During
infection, bacterial pathogens must adapt to a nutrient
metal-limited environment that is imposed by the host. The innate immune
protein calprotectin inhibits bacterial growth in vitro by chelating the divalent
metal ions zinc (Zn2+, Zn) and
manganese (Mn2+, Mn), but pathogenic bacteria are able to cause disease in the presence of this antimicrobial
protein in vivo. One such pathogen is Acinetobacter baumannii, a Gram-negative bacterium that causes
pneumonia and
bloodstream infections that can be complicated by resistance to multiple
antibiotics. A. baumannii inhibition by
calprotectin is dependent on
calprotectin Mn binding, but the mechanisms employed by A. baumannii to overcome Mn limitation have not been identified. This work demonstrates that A. baumannii coordinates transcription of an NRAMP family Mn transporter and a
urea carboxylase to resist the antimicrobial activities of
calprotectin. This NRAMP family transporter facilitates Mn accumulation and growth of A. baumannii in the presence of
calprotectin. A. baumannii is found to utilize
urea as a sole
nitrogen source, and
urea utilization requires the
urea carboxylase encoded in an operon with the NRAMP family transporter. Moreover,
urea carboxylase activity is essential for
calprotectin resistance in A. baumannii Finally, evidence is provided that this system combats
calprotectin in vivo, as deletion of the transporter impairs A. baumannii fitness in a mouse model of
pneumonia, and this fitness defect is modulated by the presence of
calprotectin.
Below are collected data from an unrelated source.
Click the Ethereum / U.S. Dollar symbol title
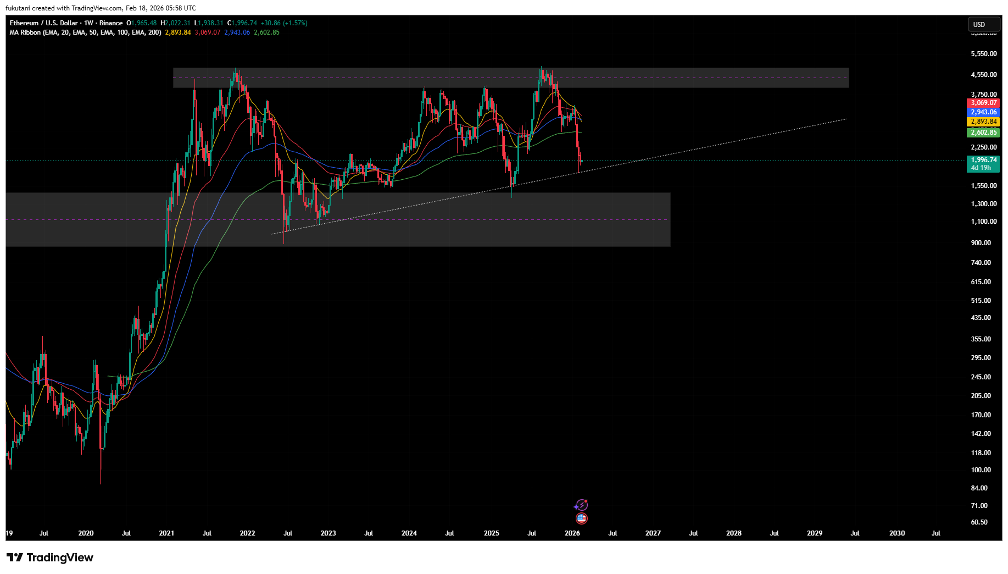 click(42, 20)
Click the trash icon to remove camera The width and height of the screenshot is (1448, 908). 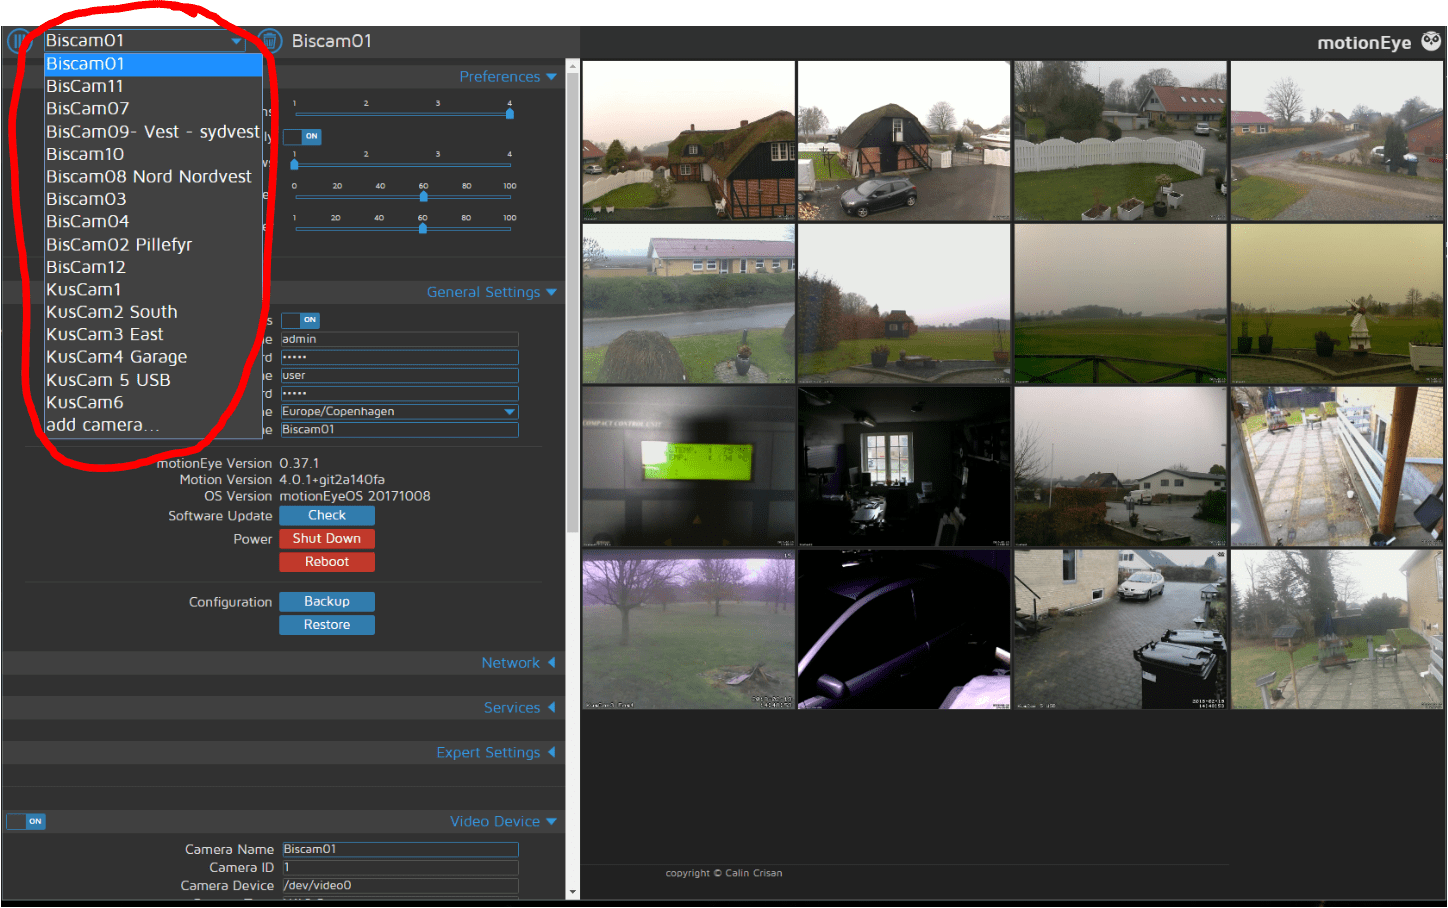pyautogui.click(x=269, y=41)
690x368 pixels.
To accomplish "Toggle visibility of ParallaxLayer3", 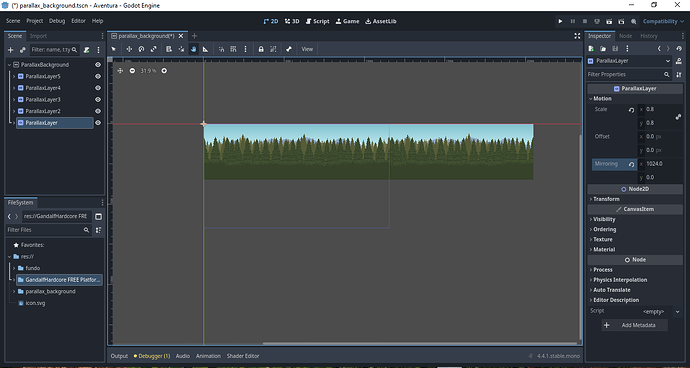I will 98,99.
These findings reveal that A. baumannii has evolved mechanisms to subvert host-mediated
metal sequestration and they uncover a connection between
metal starvation and metabolic stress.
IMPORTANCE: Acinetobacter baumannii is a bacterium that causes bloodstream,
wound, urinary tract, and
pneumonia infections, with a high disease burden in intensive care units. Treatment of A. baumannii
infection is complicated by resistance to most
antibiotics in use today, and resistance to last-resort
therapies has become commonplace. New treatments for A. baumannii
infection are desperately needed, but our current understanding of the bacterial factors required to cause
infection is limited. We previously found that the abundant innate immune
protein calprotectin inhibits the growth of A. baumannii by withholding essential metals. Despite this, A. baumannii is still able to infect wild-type mice, which produce
calprotectin during
infection. Here, we identify factors employed by A. baumannii during
infection to overcome
calprotectin-mediated
metal sequestration. Moreover, we expose a connection between
metal starvation and metabolism that may be a "chink in the armor" of A. baumannii and lead to new treatment options.